◆ Work to be completed ◆
Go through the entries and copy every one exactly.

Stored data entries
•••

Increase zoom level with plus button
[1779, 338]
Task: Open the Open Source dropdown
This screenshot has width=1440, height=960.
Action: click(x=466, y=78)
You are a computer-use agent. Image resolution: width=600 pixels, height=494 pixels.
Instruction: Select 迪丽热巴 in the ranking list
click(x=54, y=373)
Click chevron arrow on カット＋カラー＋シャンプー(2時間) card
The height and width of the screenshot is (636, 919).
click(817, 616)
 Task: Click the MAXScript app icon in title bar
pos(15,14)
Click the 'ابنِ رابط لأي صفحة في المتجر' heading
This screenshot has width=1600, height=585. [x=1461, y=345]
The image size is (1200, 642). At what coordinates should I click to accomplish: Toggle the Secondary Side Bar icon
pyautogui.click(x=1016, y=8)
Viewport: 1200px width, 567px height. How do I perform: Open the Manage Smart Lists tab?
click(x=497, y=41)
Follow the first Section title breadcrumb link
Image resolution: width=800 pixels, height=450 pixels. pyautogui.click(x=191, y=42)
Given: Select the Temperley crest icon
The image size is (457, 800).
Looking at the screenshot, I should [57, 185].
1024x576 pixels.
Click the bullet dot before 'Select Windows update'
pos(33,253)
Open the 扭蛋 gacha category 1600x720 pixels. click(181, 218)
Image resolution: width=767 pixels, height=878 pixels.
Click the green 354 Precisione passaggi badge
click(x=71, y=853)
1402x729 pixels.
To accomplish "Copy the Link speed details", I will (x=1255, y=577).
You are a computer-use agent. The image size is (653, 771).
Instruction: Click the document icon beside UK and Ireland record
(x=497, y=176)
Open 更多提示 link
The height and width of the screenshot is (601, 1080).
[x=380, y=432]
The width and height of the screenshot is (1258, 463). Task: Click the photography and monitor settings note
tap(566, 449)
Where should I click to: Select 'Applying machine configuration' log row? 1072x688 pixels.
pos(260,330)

•••

◆ Answer box ◆
Increase zoom level with plus button
[1779, 338]
Task: Open the Open Source dropdown
This screenshot has width=1440, height=960.
Action: click(x=466, y=78)
You are a computer-use agent. Image resolution: width=600 pixels, height=494 pixels.
Instruction: Select 迪丽热巴 in the ranking list
click(x=54, y=373)
Click chevron arrow on カット＋カラー＋シャンプー(2時間) card
The height and width of the screenshot is (636, 919).
click(817, 616)
 Task: Click the MAXScript app icon in title bar
pos(15,14)
Click the 'ابنِ رابط لأي صفحة في المتجر' heading
This screenshot has width=1600, height=585. [x=1461, y=345]
The image size is (1200, 642). At what coordinates should I click to accomplish: Toggle the Secondary Side Bar icon
pyautogui.click(x=1016, y=8)
Viewport: 1200px width, 567px height. How do I perform: Open the Manage Smart Lists tab?
click(x=497, y=41)
Follow the first Section title breadcrumb link
Image resolution: width=800 pixels, height=450 pixels. pyautogui.click(x=191, y=42)
Given: Select the Temperley crest icon
The image size is (457, 800).
Looking at the screenshot, I should [57, 185].
1024x576 pixels.
Click the bullet dot before 'Select Windows update'
pos(33,253)
Open the 扭蛋 gacha category 1600x720 pixels. click(181, 218)
Image resolution: width=767 pixels, height=878 pixels.
Click the green 354 Precisione passaggi badge
click(x=71, y=853)
1402x729 pixels.
To accomplish "Copy the Link speed details", I will (x=1255, y=577).
You are a computer-use agent. The image size is (653, 771).
Instruction: Click the document icon beside UK and Ireland record
(x=497, y=176)
Open 更多提示 link
The height and width of the screenshot is (601, 1080).
[x=380, y=432]
The width and height of the screenshot is (1258, 463). Task: Click the photography and monitor settings note
tap(566, 449)
Where should I click to: Select 'Applying machine configuration' log row? 1072x688 pixels.
pos(260,330)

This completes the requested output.